Vamos falar de abuso velado?

Dra. Rosimeire Lopes

Dra. Rosimeire Lopes

Psicóloga

Você já ouviu falar sobre a “Beatificação da menina Benigna”? Sabe quem foi ela?

Benigna virou símbolo da luta contra o feminicídio e crimes sexuais contra menores de idade. Nascida no Ceará, Benigna foi morta há 80 anos após resistir a um estupro na cidade de Santana do Cariri.

E para entender como um estupro pode acabar com a vida e psicológico da vítima, conversamos com a psicóloga Rosimeire Lopes.

“Uma em cada três crianças no Brasil é vítima de abuso sexual até os 18 anos de idade e a maioria dos algozes tem algum grau de parentesco com as crianças abusadas. Durante a pandemia de coronavírus, essa realidade de violência foi escancarada.”, relata Rosimeire.

A maioria dos abusos e estupros que acontecem são considerados velados. Você sabe o que é um estupro velado?

Para entender melhor, convidamos você a assistir ao filme “Uma garota de muita sorte” que traz a perspectiva da vítima e como o trauma que sofreu na época da adolescência a influenciou na vida adulta.

E o que leva o estupro a ser velado?

Nesse caso há diversos fatores que a levam a essa identificação, como:

  • As vítimas não conseguem identificar o assédio, elas costumam pensar que faz parte de um jogo;
  • Sentem medo das pessoas não acreditarem nela;
  • Medo do assediador, por viver em constante ameaça;
  • Elas sentem vergonha e se culpam pelo acontecido, pensando que foi ela quem provocou, foi a roupa e sua forma de ser;
  • Sentem receio do que os outros irão pensar;
  • As vítimas têm medo de reviver a experiência;
  • Medo de perder o emprego, principalmente se o ocorrido for no trabalho;
  • Não querem enfrentar o processo por medo de ser exposta e não dar em nada;
  • Elas tendem a ter dificuldades para denunciar/reportar, até mesmo pelo medo da violência institucional, da forma como serão tratadas. Esses crimes são abordados como um problema entre homem e mulher, e não como problema da sociedade.

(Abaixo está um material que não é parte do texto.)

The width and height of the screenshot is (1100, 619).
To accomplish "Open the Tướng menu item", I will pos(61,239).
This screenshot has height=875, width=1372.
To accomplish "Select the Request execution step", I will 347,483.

“Quando uma pessoa é vítima de violência, pode ter reações muito variadas durante ou após a situação, quer ao nível das emoções, quer ao nível dos pensamentos e/ou comportamentos – isto chama-se o impacto da vitimação.”, comentou Rosimeire.

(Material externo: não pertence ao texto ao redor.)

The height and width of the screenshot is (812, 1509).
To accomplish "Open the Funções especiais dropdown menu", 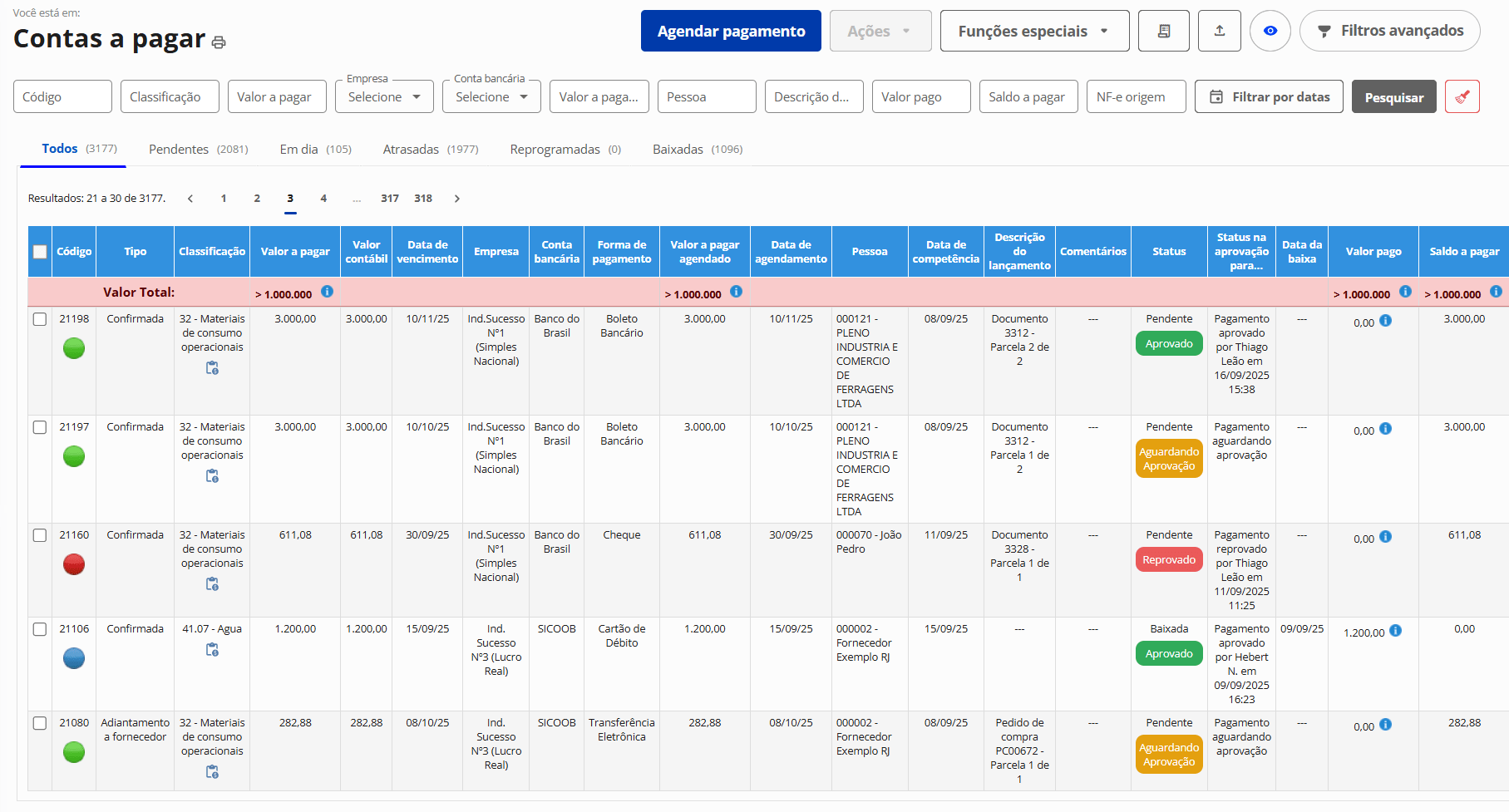I will pos(1033,31).
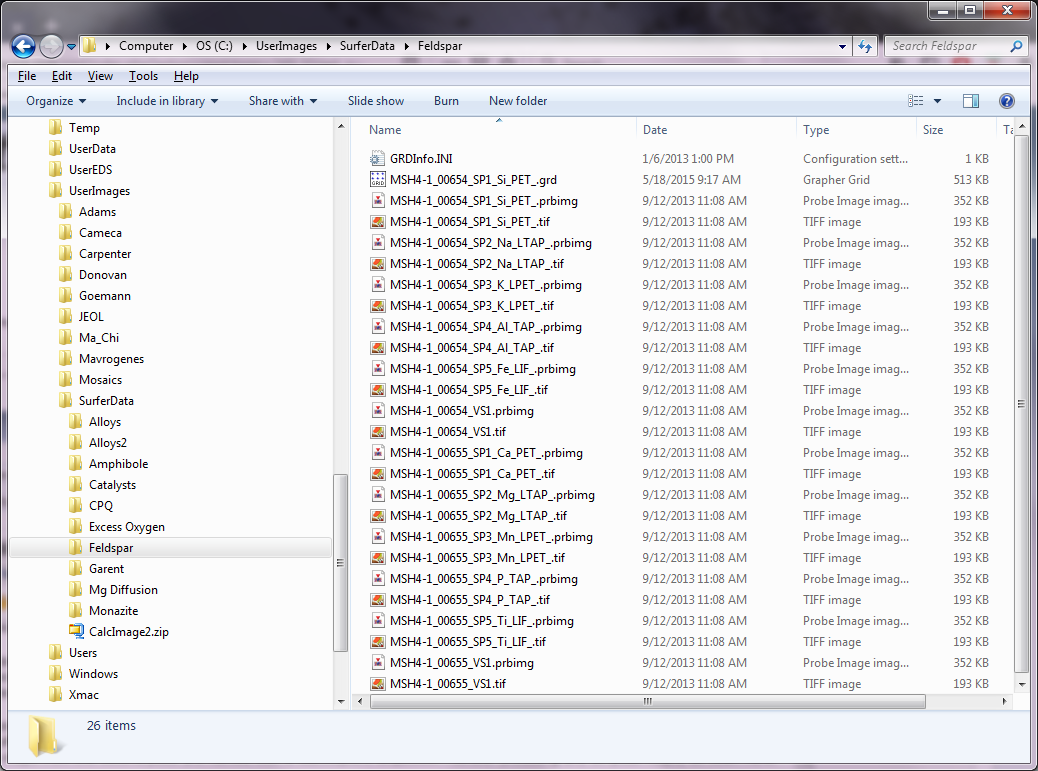Open the view options dropdown arrow
The width and height of the screenshot is (1038, 771).
937,101
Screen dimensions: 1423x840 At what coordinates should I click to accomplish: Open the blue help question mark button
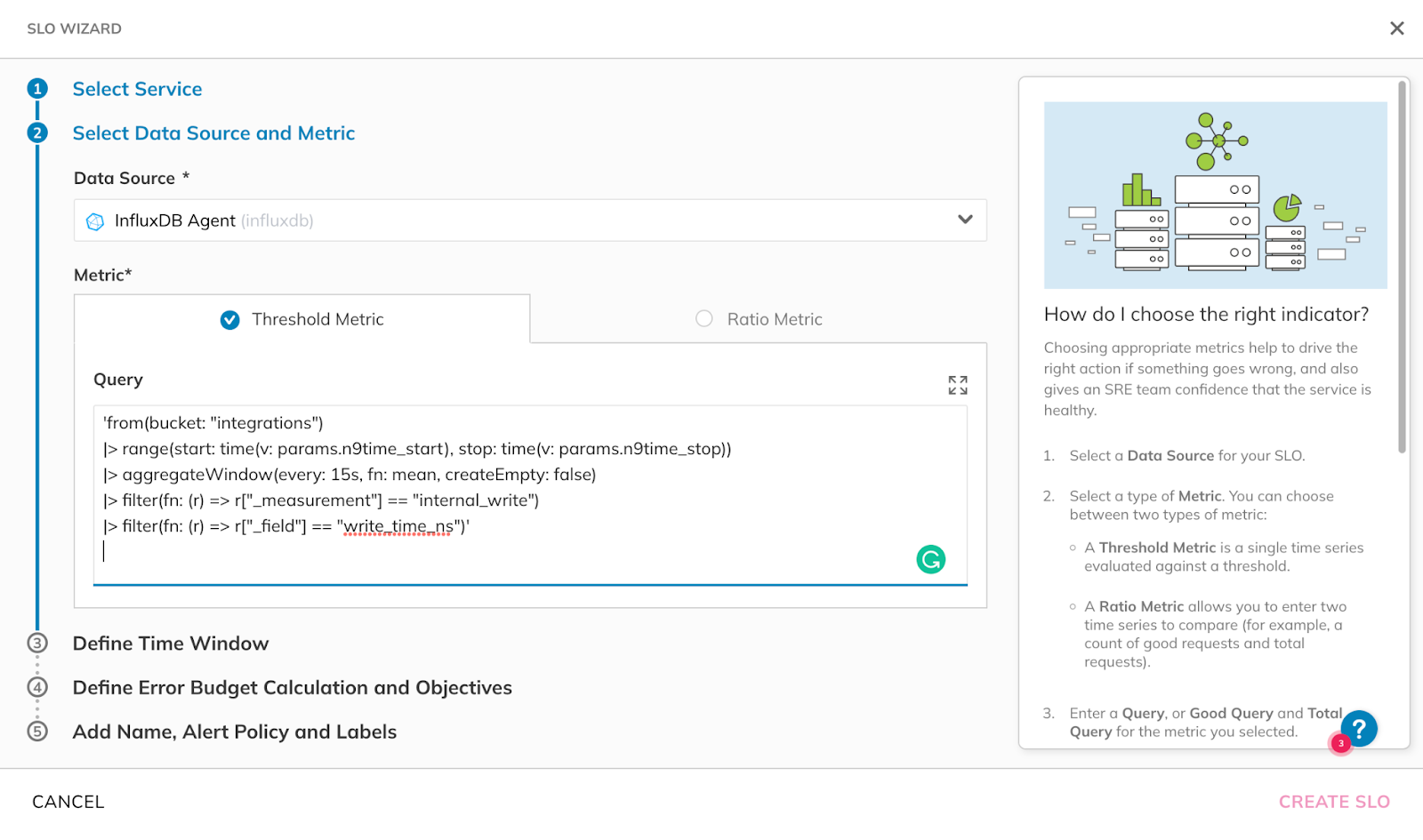[1359, 728]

A vítima pode reagir de diversas formas à situação, isso vai depender dos fatores, por exemplo a relação entre a vítima e o agressor consegue afetá-la de forma que a faça desenvolver transtorno de ansiedade, depressão, pouca tolerância, inibição e repúdio à elogios.

Além desses sintomas, a maioria sofre de transtornos físicos, pesadelos e até falta de libido quando falamos de sexualidade. Algumas sentem dor durante as relações sexuais e até mesmo nunca chegam ao orgasmo, outras rejeitam qualquer tipo de relação sexual, ou reagem de maneira agressiva para não manifestar seu mal-estar. Apesar disso, nem todas as vítimas de estupro desenvolvem inibição ou rejeição aos momentos íntimos.

Os atos de violência podem englobar quaisquer tipos de relação sexual, como proibir a mulher de utilizar anticoncepcionais ou métodos contraceptivos, e obrigá-la ou impedi-la de abortar.

O processo para se libertar do trauma é começar a conhecer a si mesmo, é preciso perdão, perdoar a si e aos estupradores. Esse processo é um caminho bastante longo até conseguir colocar para fora os traumas gerados.

A terapia pode ajudar a entender e desenvolver cada passo. Além de denunciar os agressores, independentemente do tempo que passou.

Contudo, não é só o estupro que pode ser velado, outras vertentes de violência também são consideradas no significado:

  • Violência moral;
  • Violência psicológica;
  • Violência física;
  • Feminicídio;
  • Violência sexual;
  • Violência doméstica.

“No Brasil há um número específico para receber esse tipo de denúncia, 180, a Central de Atendimento à Mulher. O serviço funciona 24 horas por dia, todos os dias do ano e a ligação é gratuita. Há atendentes capacitados em questões de gênero, políticas públicas para as mulheres, nas orientações sobre o enfrentamento à violência e, principalmente, na forma de receber a denúncia e acolher as mulheres.”, recordou Rosimeire.

Vale ressaltar que o Conselho Nacional do Brasil recomenda as mulheres em situação de violência a procurarem a delegacia mais próxima, de preferência as Delegacias Especializadas de Atendimento à Mulher (DEAM), ou popularmente conhecida como Delegacia da Mulher. Esse tipo de serviço também tem pronto atendimento em hospitais e universidades que possam oferecer serviço médico, assistência psicossocial e orientação jurídica.